L’administration locale au pilori
Sur d’autres pancartes, les populations laissent parler leurs ressentiments contre l’administration locale. En première ligne, la Commission d’indemnisation composée de membres de l’exécutif local. Dans plusieurs témoignages, les populations dénoncent des méthodes peu orthodoxes et une administration locale aux ordres de Gco. «Quand on doit indemniser un agriculteur, les Eaux et forêts viennent d’abord pour retirer toutes les installations sur ton champ sous prétexte que tu n’as pas les papiers. Mais nous cultivons et vivons dans ces zones depuis des décennies. On n’a jamais eu besoin de présenter des papiers. Ces terres, nous les avons reçues de nos parents. C’est totalement injuste», explique un agriculteur.
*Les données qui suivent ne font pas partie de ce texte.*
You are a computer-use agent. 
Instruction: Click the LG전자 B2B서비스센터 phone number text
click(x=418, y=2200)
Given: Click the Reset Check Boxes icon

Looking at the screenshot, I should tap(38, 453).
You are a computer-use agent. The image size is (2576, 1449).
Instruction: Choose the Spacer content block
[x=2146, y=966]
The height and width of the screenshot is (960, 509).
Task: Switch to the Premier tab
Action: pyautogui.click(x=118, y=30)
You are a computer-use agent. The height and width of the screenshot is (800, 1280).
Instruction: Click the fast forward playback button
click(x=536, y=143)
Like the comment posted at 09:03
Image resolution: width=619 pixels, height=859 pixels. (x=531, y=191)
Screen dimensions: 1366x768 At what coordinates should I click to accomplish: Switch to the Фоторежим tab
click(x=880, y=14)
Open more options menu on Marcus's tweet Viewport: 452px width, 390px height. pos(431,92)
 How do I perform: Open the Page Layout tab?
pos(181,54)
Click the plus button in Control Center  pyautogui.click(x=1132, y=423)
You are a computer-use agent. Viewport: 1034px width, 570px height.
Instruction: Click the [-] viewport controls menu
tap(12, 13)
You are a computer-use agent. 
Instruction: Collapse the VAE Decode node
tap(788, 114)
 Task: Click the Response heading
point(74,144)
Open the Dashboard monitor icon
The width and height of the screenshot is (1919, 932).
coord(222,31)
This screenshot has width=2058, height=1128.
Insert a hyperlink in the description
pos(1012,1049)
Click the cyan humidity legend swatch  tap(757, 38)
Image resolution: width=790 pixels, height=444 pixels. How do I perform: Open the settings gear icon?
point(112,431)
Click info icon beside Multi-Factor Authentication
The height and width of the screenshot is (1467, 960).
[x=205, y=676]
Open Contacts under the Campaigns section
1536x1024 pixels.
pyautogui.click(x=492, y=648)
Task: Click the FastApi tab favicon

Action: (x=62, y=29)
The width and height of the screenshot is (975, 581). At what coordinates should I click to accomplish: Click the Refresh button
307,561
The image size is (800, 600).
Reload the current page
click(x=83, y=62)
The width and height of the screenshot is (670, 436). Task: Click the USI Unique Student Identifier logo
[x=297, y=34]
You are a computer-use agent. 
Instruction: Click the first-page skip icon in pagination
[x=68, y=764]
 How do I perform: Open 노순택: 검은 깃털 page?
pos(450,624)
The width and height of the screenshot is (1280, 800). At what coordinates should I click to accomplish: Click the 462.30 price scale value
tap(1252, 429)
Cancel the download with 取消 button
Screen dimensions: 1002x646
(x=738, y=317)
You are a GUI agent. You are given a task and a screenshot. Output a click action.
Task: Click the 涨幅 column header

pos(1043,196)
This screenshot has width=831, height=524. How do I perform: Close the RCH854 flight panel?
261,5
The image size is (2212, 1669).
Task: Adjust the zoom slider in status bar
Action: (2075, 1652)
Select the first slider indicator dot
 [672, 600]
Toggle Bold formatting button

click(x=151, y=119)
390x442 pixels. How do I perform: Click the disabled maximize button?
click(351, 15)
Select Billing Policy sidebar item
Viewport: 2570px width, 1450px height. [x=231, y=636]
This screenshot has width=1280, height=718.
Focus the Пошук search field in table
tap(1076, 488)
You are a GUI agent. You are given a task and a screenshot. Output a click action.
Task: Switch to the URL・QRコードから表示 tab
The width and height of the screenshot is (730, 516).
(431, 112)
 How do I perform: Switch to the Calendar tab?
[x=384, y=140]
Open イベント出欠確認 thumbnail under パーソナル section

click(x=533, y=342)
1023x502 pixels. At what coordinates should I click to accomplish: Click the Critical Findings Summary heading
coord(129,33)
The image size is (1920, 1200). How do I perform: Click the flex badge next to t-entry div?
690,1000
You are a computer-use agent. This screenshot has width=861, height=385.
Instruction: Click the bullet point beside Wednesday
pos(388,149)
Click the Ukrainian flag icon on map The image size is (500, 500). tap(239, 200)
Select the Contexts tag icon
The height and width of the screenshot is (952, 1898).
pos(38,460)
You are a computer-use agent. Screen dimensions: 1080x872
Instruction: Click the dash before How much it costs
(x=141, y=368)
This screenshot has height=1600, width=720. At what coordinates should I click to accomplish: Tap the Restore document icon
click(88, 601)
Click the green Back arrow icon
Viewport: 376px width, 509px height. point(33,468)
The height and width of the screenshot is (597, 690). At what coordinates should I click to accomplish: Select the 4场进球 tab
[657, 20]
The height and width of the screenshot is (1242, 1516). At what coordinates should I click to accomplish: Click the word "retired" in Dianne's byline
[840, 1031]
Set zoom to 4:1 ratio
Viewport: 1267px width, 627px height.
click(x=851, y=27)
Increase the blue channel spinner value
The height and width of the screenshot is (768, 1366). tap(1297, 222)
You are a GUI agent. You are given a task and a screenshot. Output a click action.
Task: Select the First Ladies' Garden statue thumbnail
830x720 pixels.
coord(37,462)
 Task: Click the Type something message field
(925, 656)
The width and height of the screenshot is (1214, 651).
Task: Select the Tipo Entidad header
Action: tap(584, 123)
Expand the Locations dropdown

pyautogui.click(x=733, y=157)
Les poings levés, il brandit une pancarte sur laquelle on peut lire : «Non à une administration complice de Gco pour détruire nos communautés.»
Au moment où la marche des populations victimes de l’exploitation du zircon se préparait, le ministre de l’Environnement, le Dr Daouda Ngom, a effectué une visite sur les sites de Gco ce 26 décembre. Mais en omettant de prêter une oreille aux complaintes des populations. A la place, la visite d’une maison que Gco a louée pour y installer des familles déguerpies de chez elles en pleine nuit et en attente d’être relogées.